Ildefonso, El Toledano (23 de enero)

Autor: Adolfo Carreto

 

 

Yo me imagino a San Ildefonso, el arzobispo, como lo pinta escribiendo El Greco: espigado y de pocas carnes. Me lo imagino igualmente inspirándose en quien se inspira, en esa Virgen a la que dedicó su pluma, su defensa de la virginidad, y todas las defensas que por aquellos tiempos, siglo VII, hacían falta. Eran tiempos de asentamiento de la fe en España, y Toledo era ciudad para semejantes asentamientos, y sin tropiezos.


Toledo, ya se sabe, es encrucijada de tres religiones, y todas han caminado a través del tiempo por sus calles angostas con buen pie. Todas han perpetuado en Toledo no solamente sus creencias sino también sus saberes y su arte. Así es que no cabía otro lugar más apto para este obispo toledano que tenía mucho saber en su mente y muchísimo empeño por defenderlo.


Ildefonso, luego de pasar su pasantía por la abadía, luego de ejercitarse en ordenar la vida de los monjes, luego de saber de la soledad y de las meditaciones nocturnas e ininterrumpidas, luego de aprender a defenderse contra todo tipo de tentación, tuvo que acceder a ocupar la sede arzobispal de la ciudad. No la quería. Pensaba que esa era una responsabilidad que escapaba a sus posibilidades. Pero el pueblo, que es también el que sabe con esa sabiduría innata que surge de la sencillez, proclamó que el obispo para guiarlos no podía ser otro que ese abad, del que se cuenta no solamente que es sabio sino que, además, es santo. Con semejantes credenciales, cómo no presionar para que guiara a la Iglesia.
Lo logró. Y lo logró sin grandes aspavientos. No se cuentan de él hazañas memorables sino únicamente cumplimiento del deber, que posiblemente sea la hazaña más memorable de la que podamos alardear; ya el pueblo se encargará de enviarla a los altares.

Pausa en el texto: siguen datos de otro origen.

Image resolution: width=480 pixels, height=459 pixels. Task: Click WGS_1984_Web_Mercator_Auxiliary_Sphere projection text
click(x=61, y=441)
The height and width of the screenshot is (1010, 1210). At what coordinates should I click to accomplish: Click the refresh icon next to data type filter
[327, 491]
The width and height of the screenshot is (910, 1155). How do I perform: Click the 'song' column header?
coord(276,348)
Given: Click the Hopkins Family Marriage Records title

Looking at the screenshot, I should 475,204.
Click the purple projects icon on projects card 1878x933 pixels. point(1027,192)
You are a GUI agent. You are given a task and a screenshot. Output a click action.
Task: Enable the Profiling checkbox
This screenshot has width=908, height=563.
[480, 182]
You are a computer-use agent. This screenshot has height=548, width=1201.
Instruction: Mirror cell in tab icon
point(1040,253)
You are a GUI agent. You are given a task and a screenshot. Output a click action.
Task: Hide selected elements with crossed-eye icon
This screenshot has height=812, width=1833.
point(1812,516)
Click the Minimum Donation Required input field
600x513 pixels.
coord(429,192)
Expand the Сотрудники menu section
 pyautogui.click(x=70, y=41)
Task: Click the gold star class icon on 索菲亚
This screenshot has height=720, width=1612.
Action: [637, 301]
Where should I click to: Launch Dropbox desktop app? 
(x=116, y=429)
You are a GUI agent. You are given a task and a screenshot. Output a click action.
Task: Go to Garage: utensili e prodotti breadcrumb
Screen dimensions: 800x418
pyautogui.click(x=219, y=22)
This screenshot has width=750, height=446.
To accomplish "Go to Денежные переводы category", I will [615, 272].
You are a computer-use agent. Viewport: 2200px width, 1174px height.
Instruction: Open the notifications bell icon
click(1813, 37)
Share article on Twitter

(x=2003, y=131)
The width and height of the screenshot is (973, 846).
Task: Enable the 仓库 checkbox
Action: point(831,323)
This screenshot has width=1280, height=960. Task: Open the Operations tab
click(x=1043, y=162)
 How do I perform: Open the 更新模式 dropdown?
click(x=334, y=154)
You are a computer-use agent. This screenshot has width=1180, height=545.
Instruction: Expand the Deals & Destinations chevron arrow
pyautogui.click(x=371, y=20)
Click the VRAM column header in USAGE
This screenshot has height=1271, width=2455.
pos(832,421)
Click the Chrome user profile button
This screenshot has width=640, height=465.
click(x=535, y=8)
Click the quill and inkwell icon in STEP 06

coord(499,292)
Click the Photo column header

En los Concilios, que entonces se sucedían con frecuencia, alzaba su voz. Y la Madre de Dios era siempre la preferencia para su defensa. Mucho había escrito sobre Ella, sobre todo lo concerniente a la virginidad, y mucho habría que continuar diciendo. Es posible que lo de la visión que se le atribuye no sea más que el producto popular del conocimiento que había sobre el obispo y su devoción por la Virgen.


Cuentan que la Madre de Dios bajó del cielo, según el lienzo de Murillo, rodeada de todos los ángeles disponibles, pues no hay cuadro de Murillo sobre Vírgenes e Inmaculadas donde los ángeles no revoloteen. Cuentan que bajó la Virgen para entregar, y según el pincel de Velásquez, imponer también, la casulla ceremonial para que el arzobispo oficiase con la mayor de las devociones. ¿Quién bordaría ese ornato? ¿En qué costurero celestial? ¿Qué manos de monjas toledanas apostadas ya en el cielo, de esas que todavía existen, pusieron sus bordados en la casulla? Puede que todo esto sea imaginación, pero tampoco importa, y menos si es motivo para los pinceles de El Greco, Murillo y Velázquez.
Lo que sí sabemos es que el Toledo de San Ildefonso continúa siendo el Toledo de la espiritualidad de todos los pintores que tengan a bien, para su inspiración, posarse en la virginidad de la Madre de Dios.